Standing in shiny and dazzling contrast to the rest of the city, Makati is Manila’s business hub. It feels like a different place. With its skyscrapers, broad boulevards and spotless streets it is where Manila’s moneyed (and heavily guarded) work, live and play. For this reason many of the city’s top hotels are here too.
The problem is, that is so squeaky clean it doesn’t really feel like Manila at all. I had decided not to stay there for this reason – I hadn’t come all this way to stay in an antiseptic mall. But after a few days of vibrant, shabby streetlife I headed over and was glad to take a breather from the Third World for a while. Here people sat at sidewalk cafes idly tapping on their Macbooks (something I would not suggest you try elsewhere in the city).
Surprisingly though, as well as the requisite Starbucks and Outback Steakhouses there were a couple of real gems.

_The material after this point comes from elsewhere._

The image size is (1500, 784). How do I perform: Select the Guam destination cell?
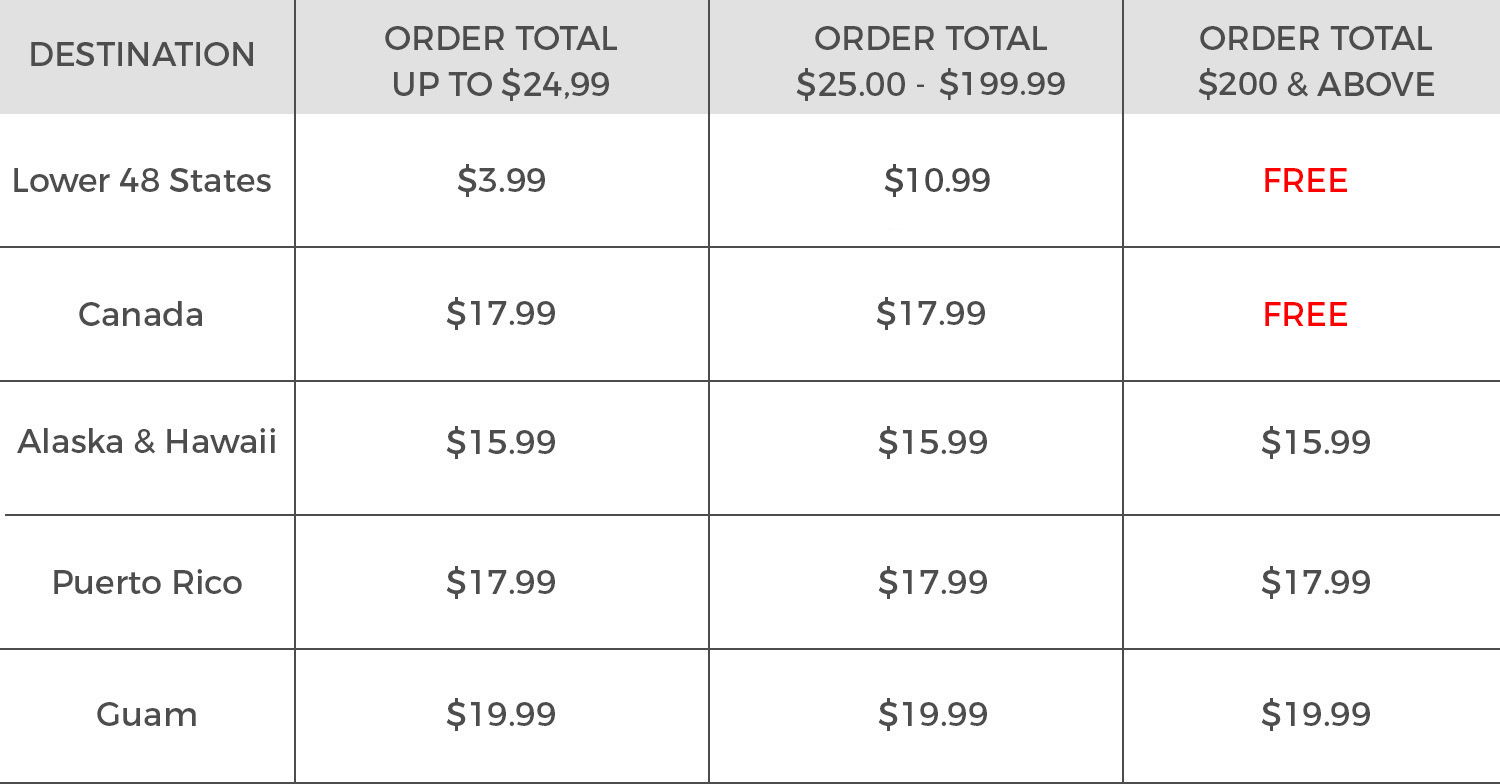pos(147,714)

Most of Makati is given over to a vast network of malls – where middle class Manila comes to assert its spending power. (According to wikipedia, this is the 47th richest city in the world). Most of these were huge but otherwise unremarkable although one had a large rink where children could ride on electric trolleys upholstered to look like bears or giraffes, and another was advertising a bizarre “plants versus zombies” show (also for kids).
But one mall was a real eye opener. Greenbelts – consisting of Greenbelts 1,2,3 and 4 is a complex of gleaming, luxury stores built around a rambling tropical garden with huge banyan trees and immaculately maintained landscaping. The curved concrete shell of a modernist chapel lies at the centre, over a small pond, and there is a terrace of cafes and restaurants overlooking the greenery. It is stunning. Everything is so classy and well-executed and the tropical vegetation is so beautiful. I thought it was probably the most impressive mall I had seen.

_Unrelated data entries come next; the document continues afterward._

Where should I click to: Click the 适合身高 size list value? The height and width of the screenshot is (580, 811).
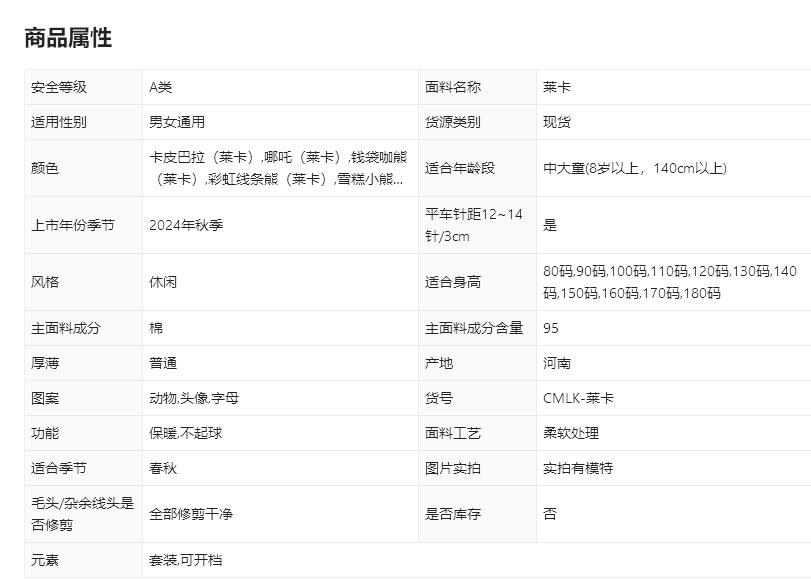pos(670,282)
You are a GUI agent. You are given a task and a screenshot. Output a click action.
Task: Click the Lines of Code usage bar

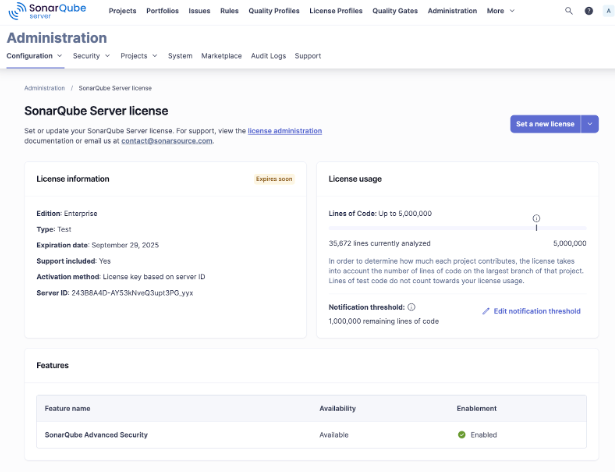(457, 229)
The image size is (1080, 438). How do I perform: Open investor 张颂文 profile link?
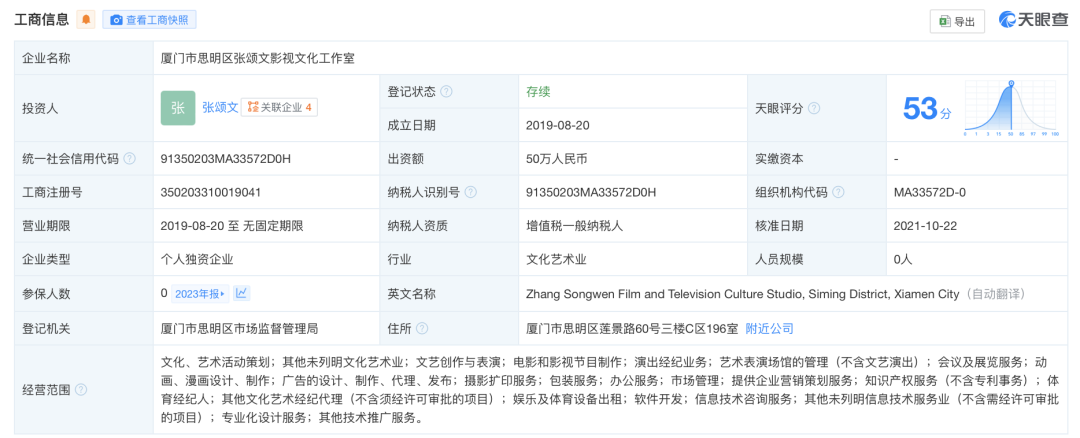pos(220,107)
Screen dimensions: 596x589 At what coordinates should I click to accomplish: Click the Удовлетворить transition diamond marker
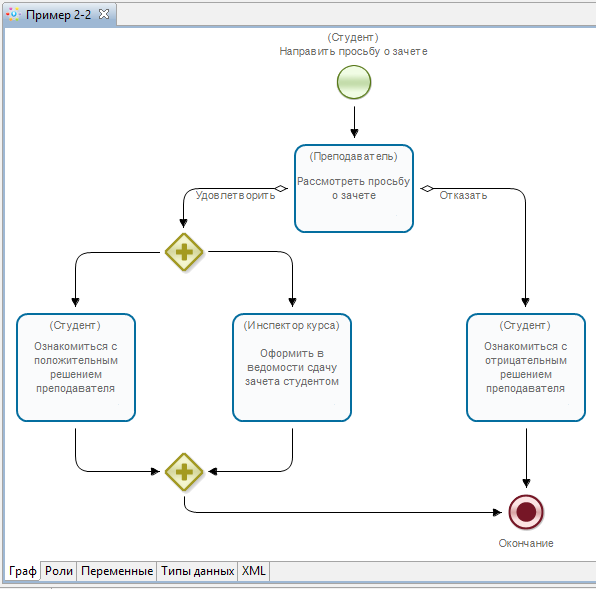point(281,188)
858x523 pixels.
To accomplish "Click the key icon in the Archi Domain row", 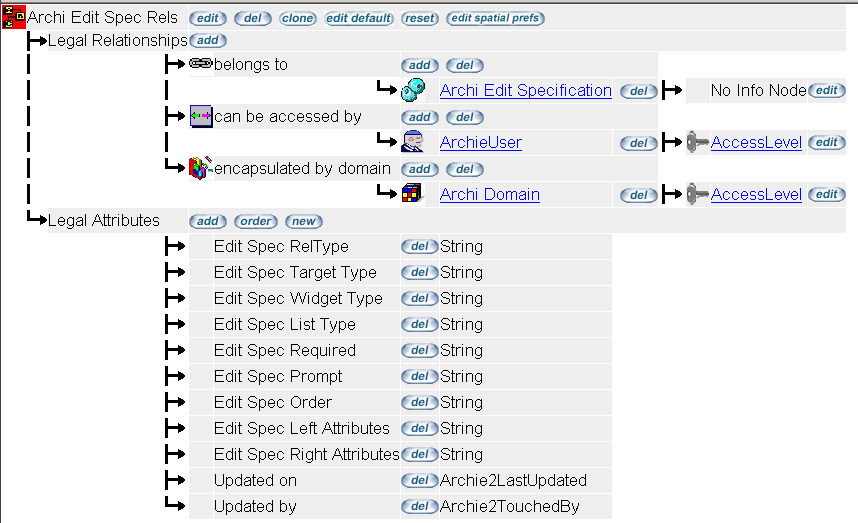I will (x=698, y=195).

Part of this complex is the private Ayala Museum – probably Manila’s best. Again I had not expected much, but the thoughtfully-lit and presented collection blew me away, particularly the fourth floor “gold vault”. Here, barred doors clang shut behind you as you enter a cool, dim vault where pre-Hispanic Filipino jewellery glimmers under spotlights. Its incredible. There are ceremonial sashes, heavy earplugs, solid gold dagger handles and my favourites, “orifice covers” used to cover the eyes and mouth of the dead in funeral rites. Security cameras track your every move as you pass through the exhibit, as I can attest after being sprung taking a sneaky photo (none are allowed). A security guard came up and patiently pointed out that I had been seen on the CCTV and I would have to delete the picture. I was rumbled by this rare example of Filipino efficiency – but fair enough. After all, not everyone in Manila plays by Makati’s rules.
Elsewhere the museum was exhibiting paintings by leading Filipino artist of the 1930s Victorio Edades (his “The Interraction” is below) and some vivid dioramas of the seemingly endless revolts and insurrections that have occurred in the islands, little noticed by the rest of the world – riots against the Chinese, revolts against the Spanish, guerrilla campaigns against the Americans, Communist and Islamic insurgencies, people power rallies and Church feuds.
In the giftshop I bought a beautiful book about Philippine art deco, with the Municipal Theater on the cover, and left fully satisfied, but slightly apprehensive that I would get mugged on the train to the ‘real world’.